Este es el primer santuario italiano dedicado a la Virgen de Fátima, y la fecha en que lo fue dice mucho: mayo de 1943, en plena guerra. A la inauguración, en una aldea de pocas casas al pie de la Sacra di San Michele, se presentaron más de diez mil peregrinos.
Qué ver
La iglesia es mucho más antigua que su advocación: se construyó a principios del siglo dieciocho, cuando la aldea abandonó la vieja iglesia románica, y entonces estaba dedicada a santa Ana. Se amplió a mediados del diecinueve, y en los años treinta del veinte un arquitecto turinés le añadió la sacristía y el campanario que todavía se ven.
Las apariciones de Fátima eran de 1917 y la Iglesia había autorizado el culto apenas algo más de diez años antes de esta advocación: era por tanto una devoción novísima. La estatua de madera que está sobre una columna de piedra a la izquierda del altar la esculpieron a propósito los maestros de Ortisei, en el Val Gardena, y pocos años después el obispo la coronó.
La visita
El santuario está en la aldea de San Pietro, en la carretera que sube hacia la Sacra; entrada libre, horarios ligados a los oficios y más afluencia en los días de las celebraciones marianas. Media hora.

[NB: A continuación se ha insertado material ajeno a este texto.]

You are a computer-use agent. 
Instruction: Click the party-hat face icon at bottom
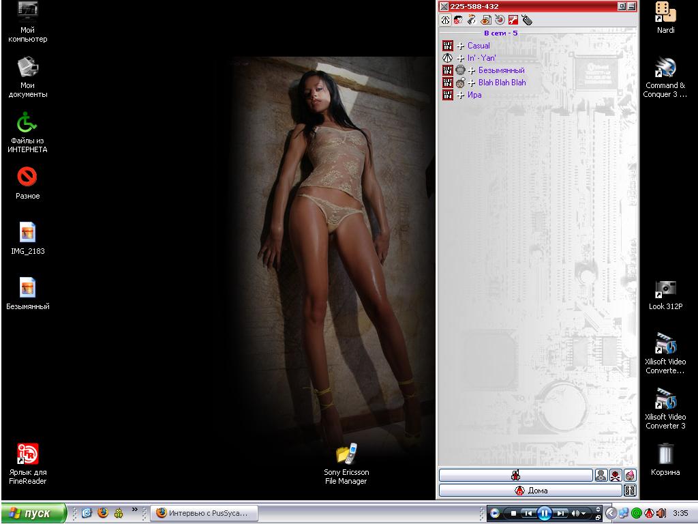pos(630,476)
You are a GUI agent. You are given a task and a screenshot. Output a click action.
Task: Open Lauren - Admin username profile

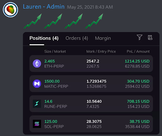tap(44, 7)
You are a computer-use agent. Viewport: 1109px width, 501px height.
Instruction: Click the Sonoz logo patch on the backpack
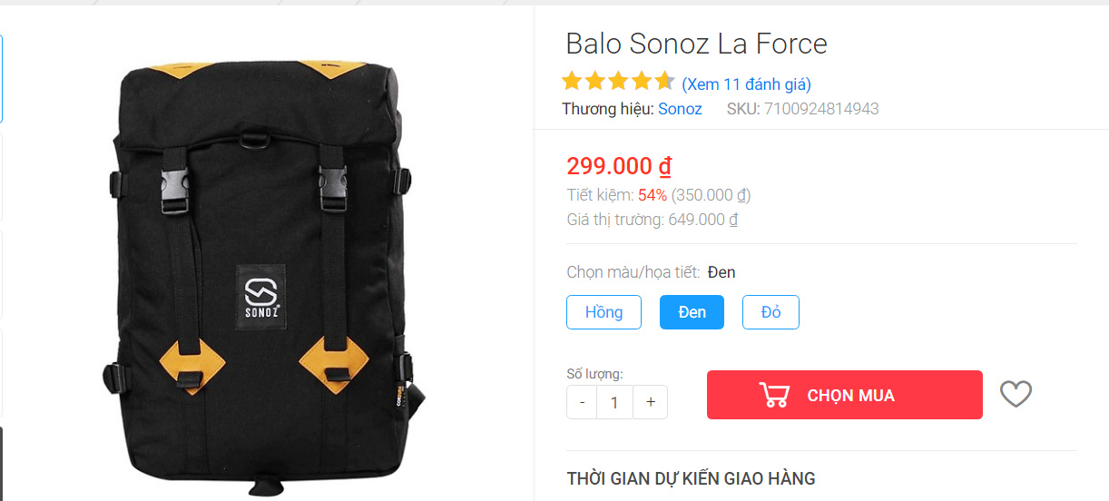(x=261, y=295)
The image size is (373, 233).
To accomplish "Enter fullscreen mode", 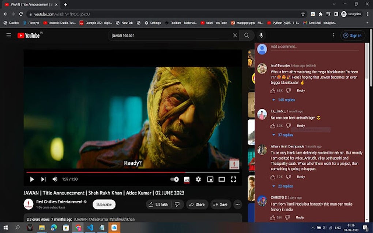I will click(233, 179).
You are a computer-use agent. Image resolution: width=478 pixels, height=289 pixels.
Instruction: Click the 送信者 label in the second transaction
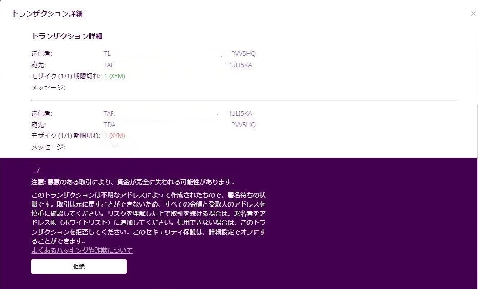point(42,113)
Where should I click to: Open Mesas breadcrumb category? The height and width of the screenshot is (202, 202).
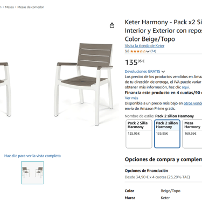10,7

El consejo de la redacción
Mire la corona sobre la cabeza de la estatua: la pagaron los fieles, que llevaron su propio oro. Eran los años inmediatamente posteriores a la guerra y oro en casa había poquísimo. Las coronas de los santuarios parecen todas iguales, pero detrás de cada una hay una lista de anillos y cadenitas de gente que tenía muy poco.